### SOURCE PASSAGE
'''

In the 2012 Alberta election, Sherman was successful in retaining his seat of Edmonton-Meadowlark with 35.5% of the vote, this time as a member of the Liberal Party. He defeated PC candidate Bob Maskell by 118 votes (0.8%). In the election, the Liberals fell from Official Opposition to third party status behind the PCs and Wildrose. Despite losing almost 17% of the popular vote in a very hotly contested election, the vote was concentrated in enough ridings to retain 5 of their previous MLA's and keep ahead of the NDP. The Liberals lost Edmonton-Riverview, Edmonton-Gold Bar and Calgary-Varsity to the Progressive Conservatives due to tactical voting and the retirement of the incumbent MLAs.

Sherman announced his immediate resignation as Liberal leader on January 26, 2015, citing personal reasons and also announced that he would not run for re-election as an MLA but would remain in the legislature until the next election. Sherman was under investigation by Elections Alberta after allegations he breached political contribution limits by donating more than $15,000 to the party and resigned prior to the results of the investigation being released.

In 2022, he attempted to enter the United Conservative Party leadership election. He requested an exemption to run in the race for not being a party member for 6 months, but it was rejected by the UCP Leadership Election Committee.

In February 2023, he won the UCP nomination in Edmonton-Whitemud against Varun Chandrasekar and David Masieyi. He would be defeated by NDP incumbent Rakhi Pancholi.

==Personal life==
Sherman has coached soccer and basketball, served as the director for the Society of Helping Lives in Poverty, and is a past member of the McKernan housing community. He received a gold pin for his service with STARS and a bronze medal from the Alberta Northwest Lifesaving Society. In his spare time, Sherman enjoys sports, travel and the arts.

While in medical school, Sherman married at the age 21 and had two children. The marriage ended several years later in part, Sherman says, because as a young doctor he "was never home."

'''

### LISTED ENTRIES
'''

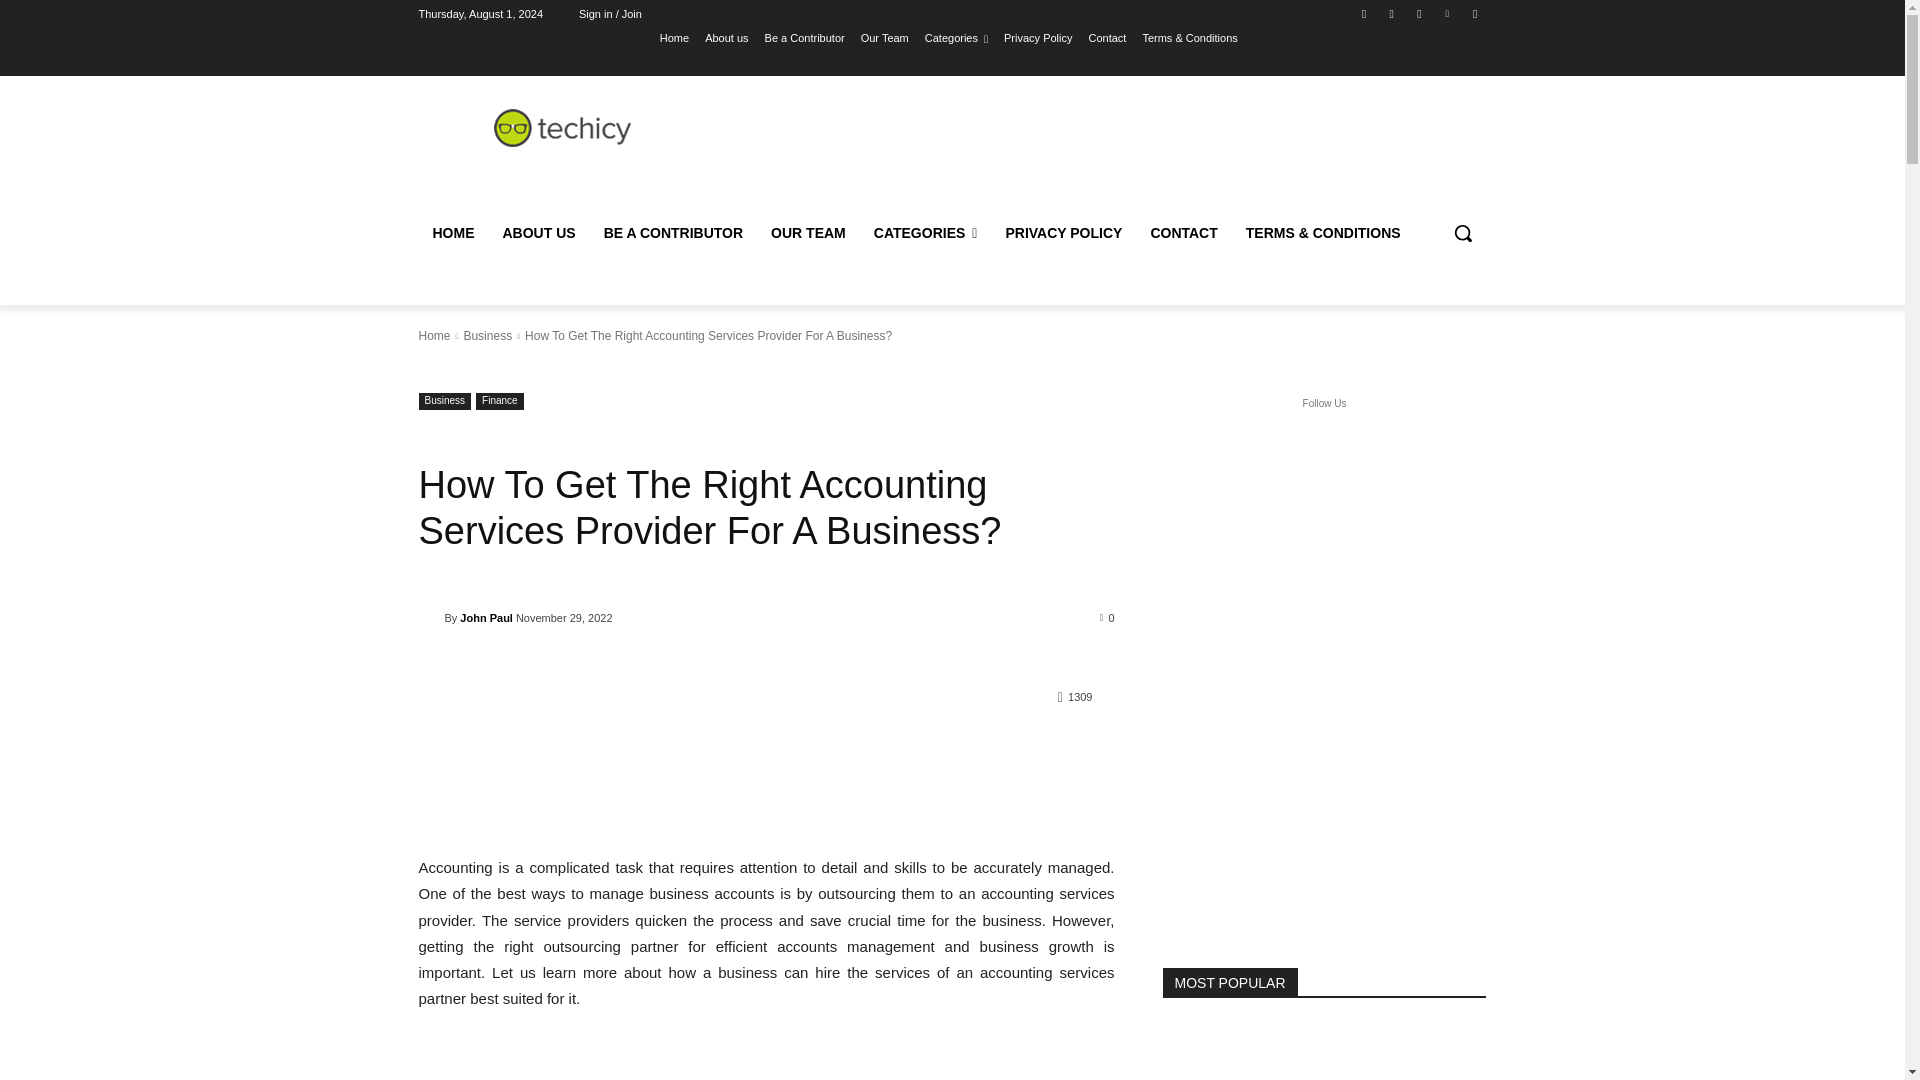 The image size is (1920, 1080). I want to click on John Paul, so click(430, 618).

'''
'''

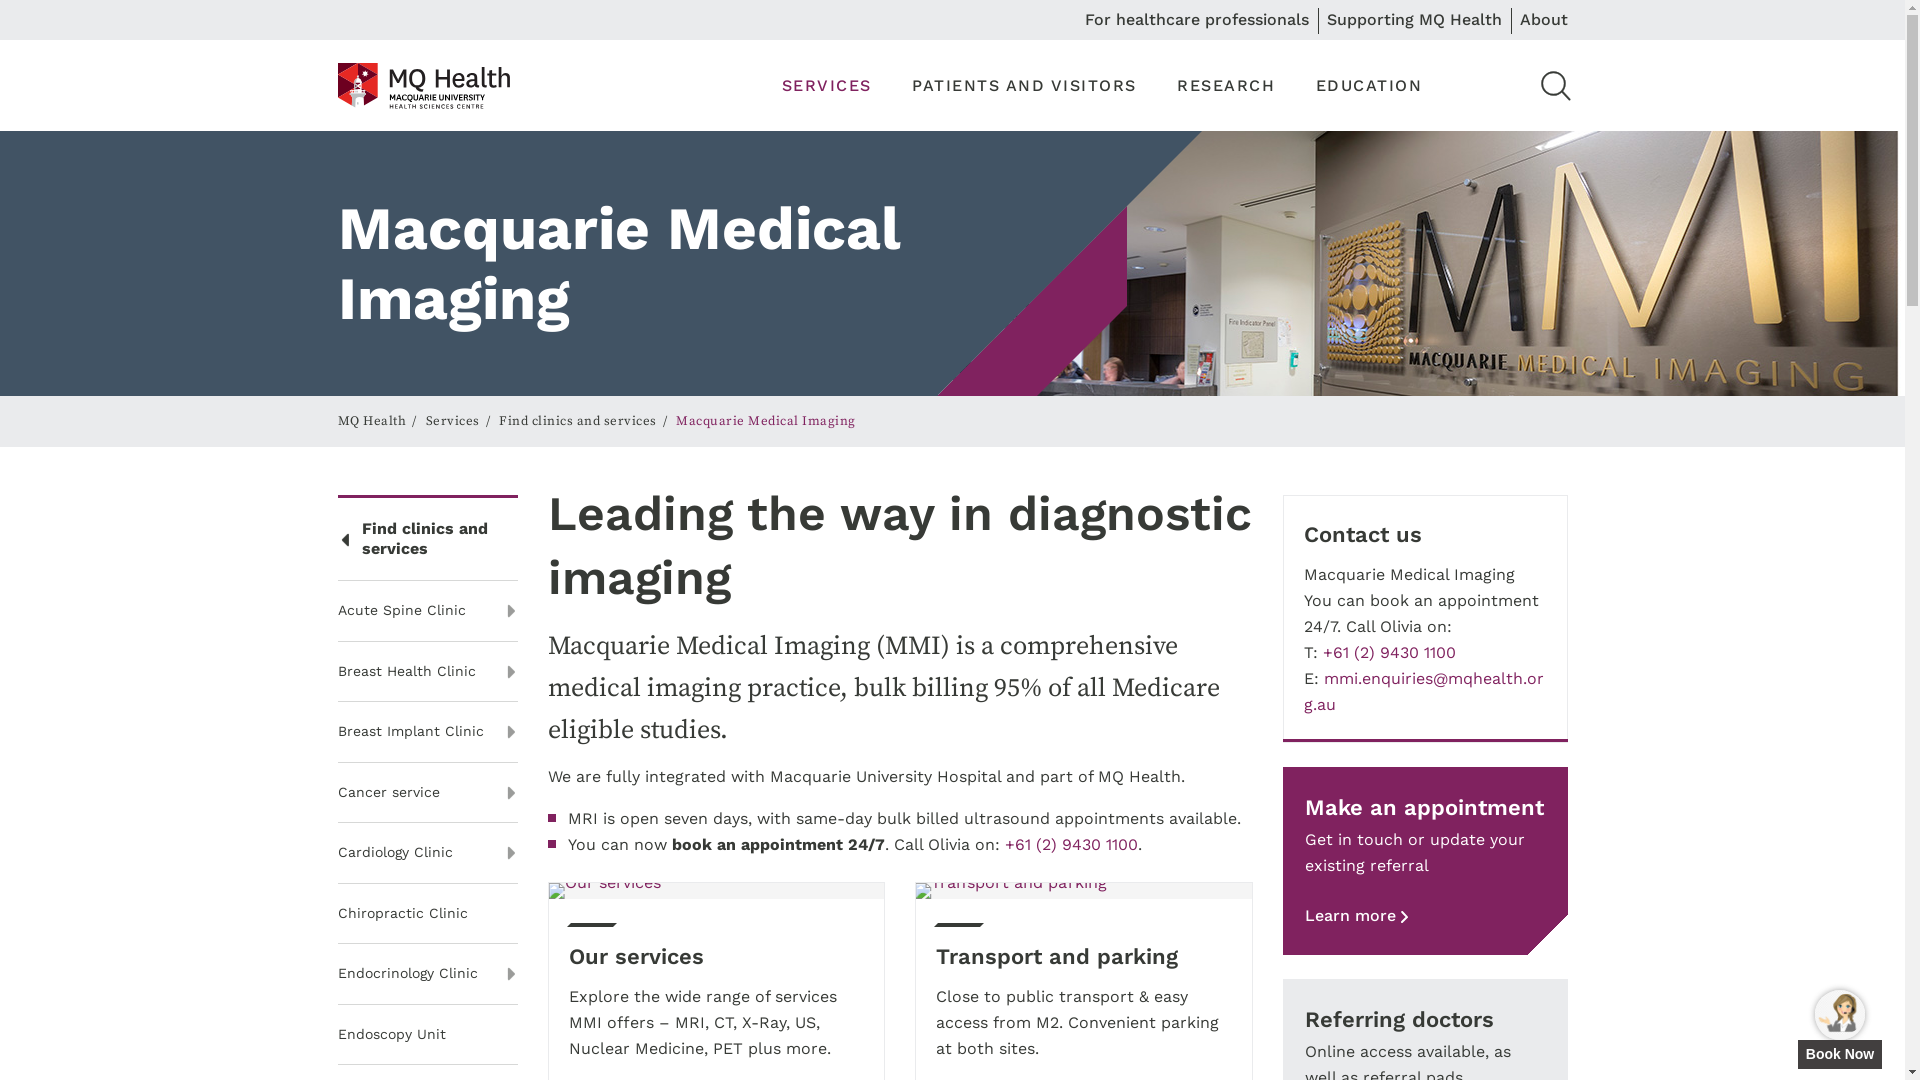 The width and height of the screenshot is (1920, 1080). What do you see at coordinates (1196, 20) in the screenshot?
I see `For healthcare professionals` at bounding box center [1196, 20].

'''
'''

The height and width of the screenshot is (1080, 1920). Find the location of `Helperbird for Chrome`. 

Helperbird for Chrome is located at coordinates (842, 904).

'''

### ASSIGNMENT
Pick up the passage about Sherman's political career and personal life where it stops, and write a continuation that starts after its final sentence.

### OUTPUT
==Election results==
===2023 general election===

UCP Edmonton-Whitemud nomination contest: February 23, 2023

| Candidate | Votes | % |
|---|---|---|
| Raj Sherman | 322 | 78.0 |
| Varun Chandrasekar | 84 | 20.3 |
| David Masieyi | 7 | 1.7 |
| Total | 413 | 100.0 |

v; t; e; 2023 Alberta general election: Edmonton-Whitemud
| Party | Candidate | Votes | % | ±% |
|  | New Democratic | Rakhi Pancholi | 12,797 | 60.40 | +11.22 |
|  | United Conservative | Raj Sherman | 7,799 | 36.81 | -2.63 |
|  | Liberal | Donna Wilson | 370 | 1.75 | – |
|  | Green | Cheri Hawley | 221 | 1.04 | – |
| Total |  |  | 21,187 | 99.29 | – |
| Rejected and declined |  |  | 152 | 0.71 |
| Turnout |  |  | 21,339 | 64.65 |
| Eligible voters |  |  | 33,005 |
|  | New Democratic hold |  | Swing |  | +6.92 |
Source(s) Source: Elections Alberta

===2012 general election===

v; t; e; 2012 Alberta general election: Edmonton-Meadowlark
| Party | Candidate | Votes | % | ±% |
|  | Liberal | Raj Sherman | 5,149 | 35.48 | +5.08 |
|  | Progressive Conservative | Bob Maskell | 5,031 | 34.67 | -20.16 |
|  | Wildrose | Rick Newcombe | 2,977 | 20.52 | +17.80 |
|  | New Democratic | Bridget Stirling | 1,092 | 7.53 | -1.44 |
|  | Alberta Party | Neil Mather | 262 | 1.81 | – |
| Total |  |  | 14,511 | – | – |
| Rejected, spoiled and declined |  |  | 82 | – | – |
| Eligible electors / turnout |  |  | 27,506 | 53.05% | 13.55% |
|  | Liberal gain from Progressive Conservative |  | Swing |  | -11.81% |
Source(s) Source: "Elections Alberta 2012 General Election". Elections Alberta. Retrieved May 21, 2020.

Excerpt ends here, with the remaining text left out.